**Task to carry out**
Skip the pictures. Transcribe exactly the lines from the line containing "The width and" to the end of the listing.
------ Dataset ------
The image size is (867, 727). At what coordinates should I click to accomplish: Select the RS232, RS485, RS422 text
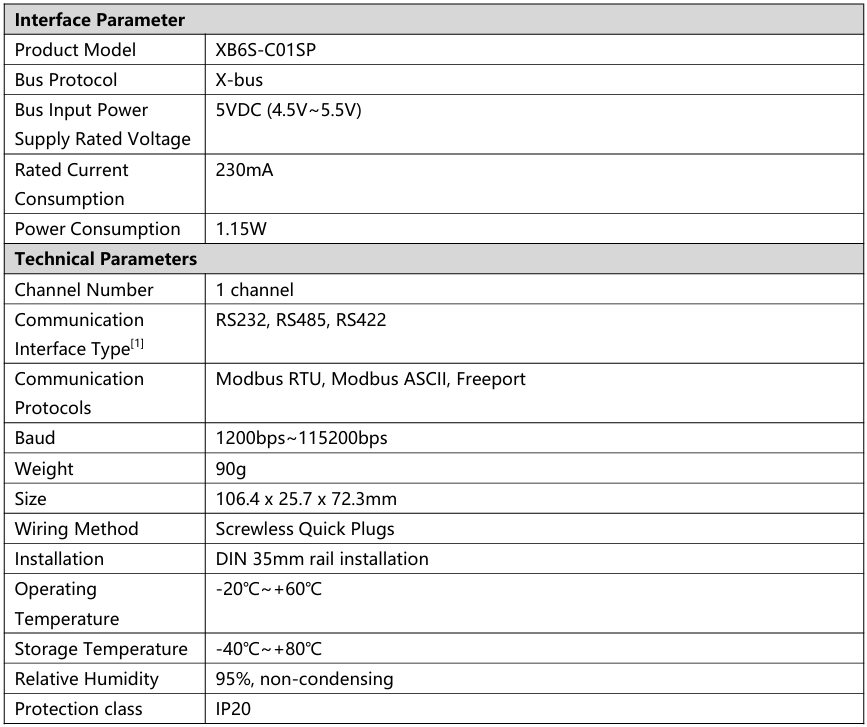tap(301, 320)
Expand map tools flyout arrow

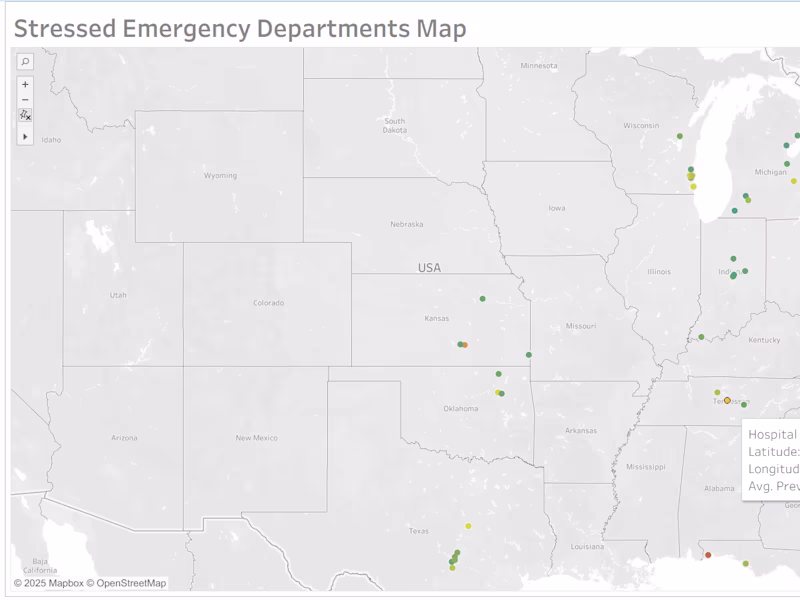pos(25,137)
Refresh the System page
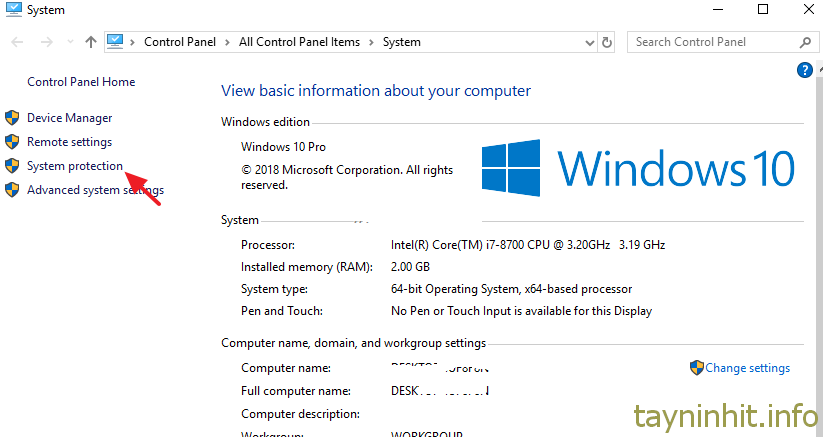Screen dimensions: 823x437 607,42
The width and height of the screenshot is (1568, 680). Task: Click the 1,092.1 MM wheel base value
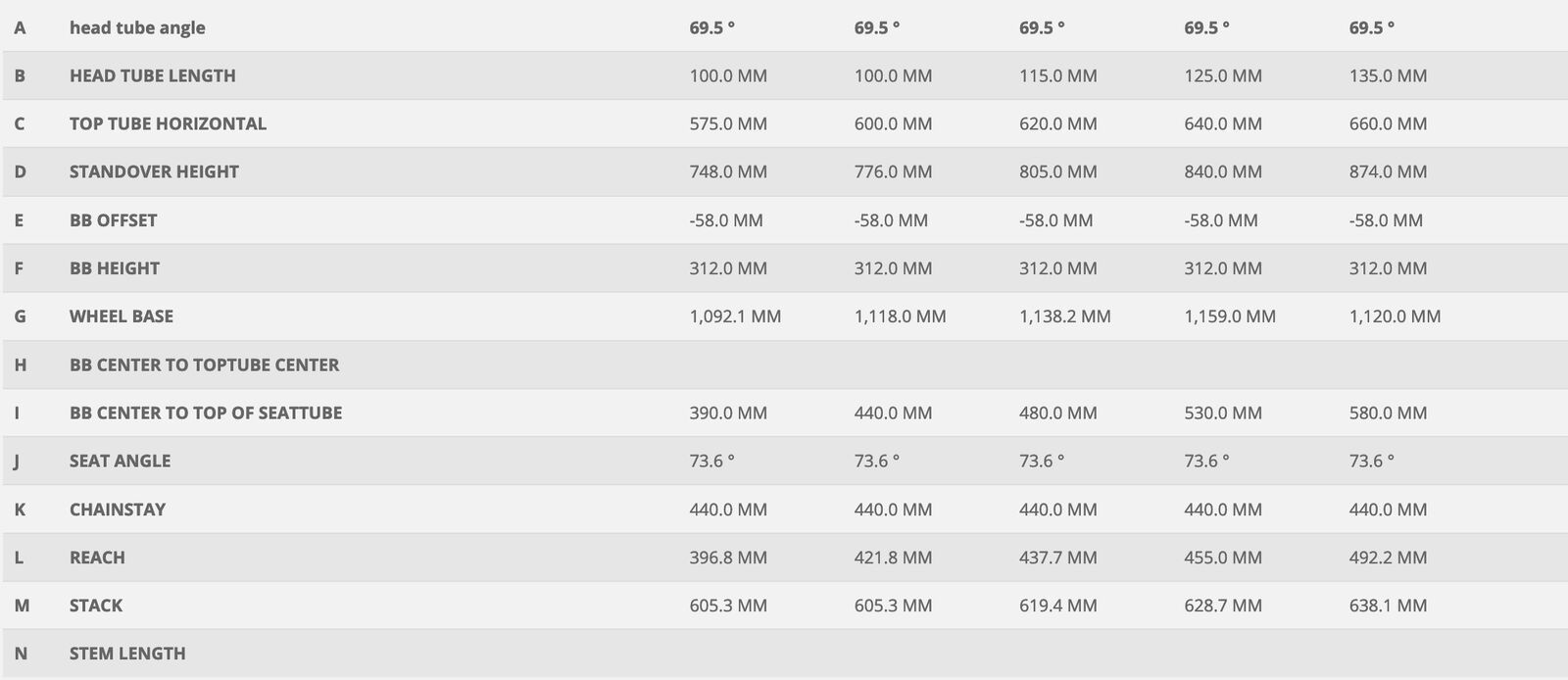[x=735, y=316]
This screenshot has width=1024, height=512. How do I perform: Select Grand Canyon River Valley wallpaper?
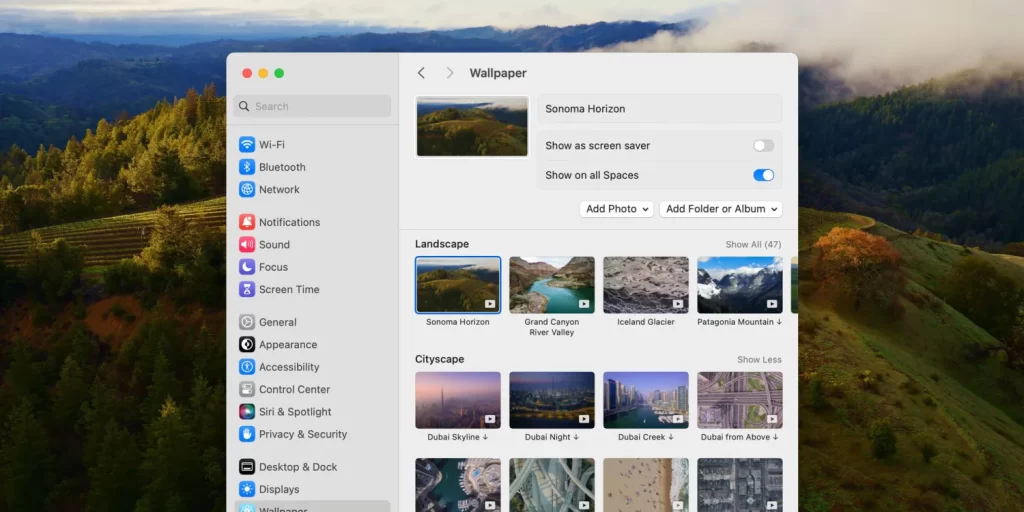pos(552,285)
------
**Output for this exercise**
The width and height of the screenshot is (1568, 680). Task: Click the 1,092.1 MM wheel base value
[x=735, y=316]
This screenshot has width=1024, height=512. How do I perform: Select Grand Canyon River Valley wallpaper?
pos(552,285)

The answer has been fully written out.